This guide was written for JIPipe version 1.74.0 or newer
Illustration of the tutorial step

Step 1

Open the project file from the tutorial Importing a directory of images I and navigate to the Analysis compartment (red arrow 1). Run the last node (red arrow 2) with the Cache intermediate results option (red arrow 3).

Illustration of the tutorial step

Step 2

Now we need to get a list of the image files in all the (sub)folders. Use the node finder (red arrow 1) and check for list nodes (red arrow 2). Choose the List files node (red arrow 3), making sure that node will be created (red arrow 4). Add the new node (red arrow 5).

The node List files consumes JIPipe-managed Folder data and produces the corresponding list of contained files/directories as output. Existing annotations of the input directory are preserved.

Illustration of the tutorial step

Step 3

Go to Parameters of the new node (red arrow 1)and check Recursive (red arrow 2). Run the node (red arrow 3) with Update cache.

By default, the node will only list the direct children of the current path. Recursive ensures that also the N-th children are detected.

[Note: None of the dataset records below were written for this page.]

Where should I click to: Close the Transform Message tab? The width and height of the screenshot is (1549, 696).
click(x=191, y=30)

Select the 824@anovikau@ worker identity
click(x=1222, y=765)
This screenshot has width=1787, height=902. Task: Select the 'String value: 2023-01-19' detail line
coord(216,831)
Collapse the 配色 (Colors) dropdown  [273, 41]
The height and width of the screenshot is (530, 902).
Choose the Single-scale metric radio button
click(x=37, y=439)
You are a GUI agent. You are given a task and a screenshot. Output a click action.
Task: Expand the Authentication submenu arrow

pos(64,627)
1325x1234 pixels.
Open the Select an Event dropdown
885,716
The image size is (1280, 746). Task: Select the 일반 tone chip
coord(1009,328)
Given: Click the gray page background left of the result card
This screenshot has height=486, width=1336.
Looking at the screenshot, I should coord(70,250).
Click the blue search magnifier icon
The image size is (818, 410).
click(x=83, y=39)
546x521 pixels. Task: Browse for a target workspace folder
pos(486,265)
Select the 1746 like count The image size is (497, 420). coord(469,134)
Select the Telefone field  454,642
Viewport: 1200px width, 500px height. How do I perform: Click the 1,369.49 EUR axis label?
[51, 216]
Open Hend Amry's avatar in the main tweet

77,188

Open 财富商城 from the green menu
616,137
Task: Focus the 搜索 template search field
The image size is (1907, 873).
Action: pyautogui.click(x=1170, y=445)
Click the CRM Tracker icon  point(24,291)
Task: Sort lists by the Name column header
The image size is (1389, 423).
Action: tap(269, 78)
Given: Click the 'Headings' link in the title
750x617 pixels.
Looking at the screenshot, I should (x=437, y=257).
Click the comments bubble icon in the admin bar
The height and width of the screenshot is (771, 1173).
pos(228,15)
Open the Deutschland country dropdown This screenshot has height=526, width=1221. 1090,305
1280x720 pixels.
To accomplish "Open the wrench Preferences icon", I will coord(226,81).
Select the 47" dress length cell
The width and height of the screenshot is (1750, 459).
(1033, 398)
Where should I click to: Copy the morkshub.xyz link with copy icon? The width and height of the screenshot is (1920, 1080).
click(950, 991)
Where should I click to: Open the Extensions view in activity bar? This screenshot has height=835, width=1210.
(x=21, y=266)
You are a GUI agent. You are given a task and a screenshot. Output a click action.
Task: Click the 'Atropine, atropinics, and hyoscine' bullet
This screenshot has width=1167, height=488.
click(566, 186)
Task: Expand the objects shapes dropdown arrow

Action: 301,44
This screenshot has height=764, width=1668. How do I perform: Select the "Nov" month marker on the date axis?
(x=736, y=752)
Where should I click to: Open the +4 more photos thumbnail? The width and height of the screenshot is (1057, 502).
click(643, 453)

Illustration of the tutorial step

Step 4

Go to Cache (red arrow 1) and check that all file names are listed (red line 2); compare with the list of files on the hard drive.

Illustration of the tutorial step

Step 5

The file names also need to be annotated. Here we will use a simpler approach via the Add path to annotations node (red arrow 1); add this node via any of the ways we have seen before.

Rename the Generated annotations field to #Filename, to make it more specific (the default name of Dataset, which is very general). The # before the name indicates that this annotation is of primary importance, e.g., the results will be grouped based on annotations that are marked with # as especially important.

JIPipe uses annotations marked with a # to find matching data if multiple inputs are present. For example, if two channels should be merged into a composite image, JIPipe would use the #-annotations to find the pairs of matching input images.

Illustration of the tutorial step

Step 6

Run the node (red arrow 1) and check the Cache (red arrow 2). Now the #Filename annotation (red arrow 3) is part of the image database.

Illustration of the tutorial step

Step 7

We can now read in the images. Look for compatible nodes to continue the pipeline (red arrow 1) and notice that the second hit is already what we need, even without searching with a keyword (red arrow 2).

Illustration of the tutorial step

Step 8

Add the node (red arrow 1) and run it (red arrow 2). In the cache (red arrow 3) we can now observe all the images (red line 4).

Illustration of the tutorial step

Step 9

Double click on one of the images (red arrow 1) to observe it in a separate viewer window (red arrow 2)